DDoS is a thing though, and a public server designed to transit general data is almost certainly something that would be tasty to would be attackers. I’ve been trying to work through this side of things lately and am trying to thing through mitigations.
Protect users even if an attack is successful
If someone does attack a core server during its runtime, there should be limited value to the data they find. This can be accomplished via strong enough end-to-end (agent-to-agent) encryption of the data agents are sending, meaning an attacker downloading all of the messages will be required to break something like AES-128 if they want the message contents. Note, some of the metadata, such as the message source, tags, and replying-tos will remain public so that decryption is not required for agents to decide whether or not to interact with a message. These metadata fields can be authenticated with the ciphertext using authenticated encryption with associated data.
At this moment, I’m thinking that a pre-shared key is the way to go (think password, and any agent with the password can decrypt messages posted with the same password). Ideally we would generate these keys on the fly to guarantee certain amounts of security, however for friendliness to non-security minded users in the interim, I think we can tolerate a little fuzziness while we explore these ideas.

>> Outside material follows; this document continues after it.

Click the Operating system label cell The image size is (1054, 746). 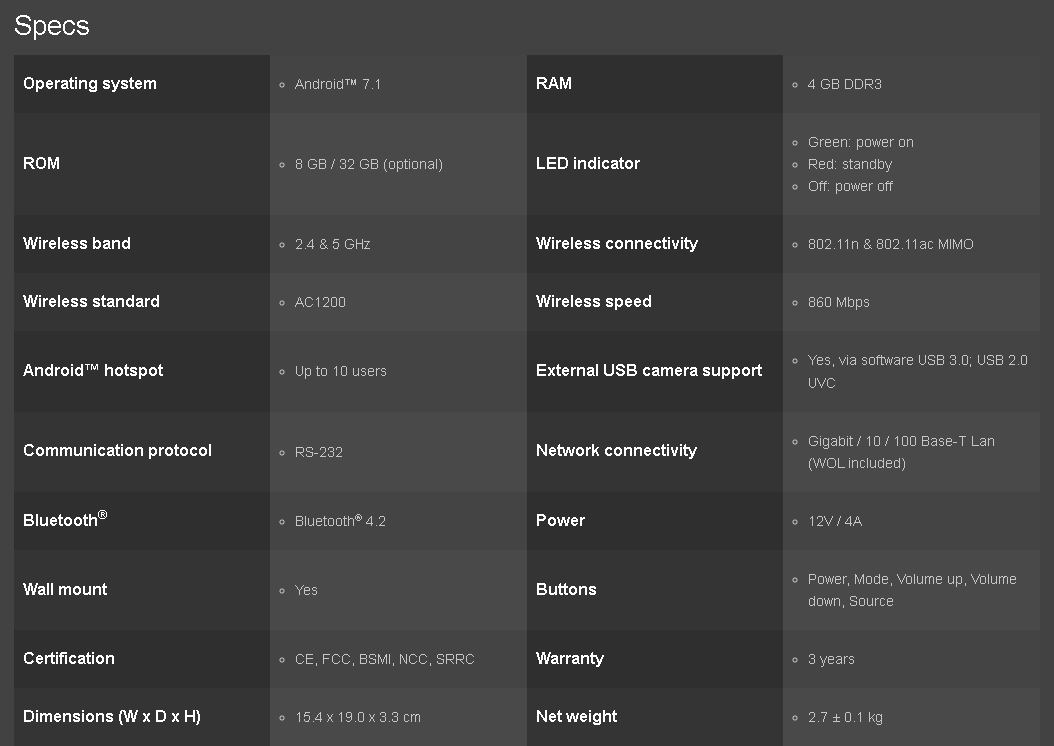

The server should continue to facilitate/serve the actual users
This may not always be possible (or if I figure it out, I might not need to
work anymore) but we should be able to accomplish some amount of this. There’s
the “low hanging fruit” of using rate limiting baked into standard tooling like
HAProxy
or Nginx. This would also
facilitate transit layer security (TLS) since certificate stuff could stay
outside of our main core
binary. This definitely requires more setup though
for our “end users” (since there are so many of them /s).
The alternative would be to integrate something like rate limiting in go directly. Any solution we build though would almost certainly not be as performant or well-supported as something like HAProxy, however keeping our software provenance minimal and self-contained is highly appealing to me.
Core blackboards should be considered ephemeral
The exact strategy here to minimize disruption isn’t fully clear. We haven’t had this issue yet. I think of the core blackboard as cheap and disposable, and any state that needs any sort of long-term preservation should be handled by a better-equipped agent that properly organizes and saves data off of the blackboard. The core blackboard is effectively just an append only data log with some additional routing data. It’s very transit oriented.
If an attacker zeros in on a blackboard, eventually we should have some way for our agents to migrate to another blackboard and continue collaborating. This is longer-term and negotiated between the agents themselves, not the blackboard. The attacker would then need to discover where the agents migrated to and relaunch their attack. Ideally we force the cost-benefit ratio of this process to be too high for it to make sense to attack core blackboard servers.
The blackboard implementations should just remain mostly dumb infrastructure, and also easy to implement and when possible, means to ensure they’re working as expected. I’ve learned the hard way that we actually don’t really want our backend to take responsibility for much since that means we have to be ready handle more edge cases and debug more problems; time that neither I nor my students broadly have.
Final thoughts
I do think that some combination of the above factors makes it possible that core has a useful amount of security for the intended application. It may not be appropriate for all use cases, but we’re not trying to solve for all use cases at this point. Think Signal: it’s practical, it’s usable, it’s effective for what it’s trying to do. We need a common communication strategy that’s easy to setup and tear down, and easy to bind to new languages and environments. By leaning out core’s protocol, and emphasizing some basic security ideas (e.g., minimize the attack surface, end-to-end encryption) we can limit the backend’s exposure to high-risk failure modes.
I also think that deploying your blackboards behind something like Tailscale or or any other Wireguard network is better than a truly public blackboard. That being said, more and more corporate/enterprise networks aren’t allowing Wireguard traffic, IMO limiting security more than helping it. I get the logic, I just find it very inconvenient in my own work.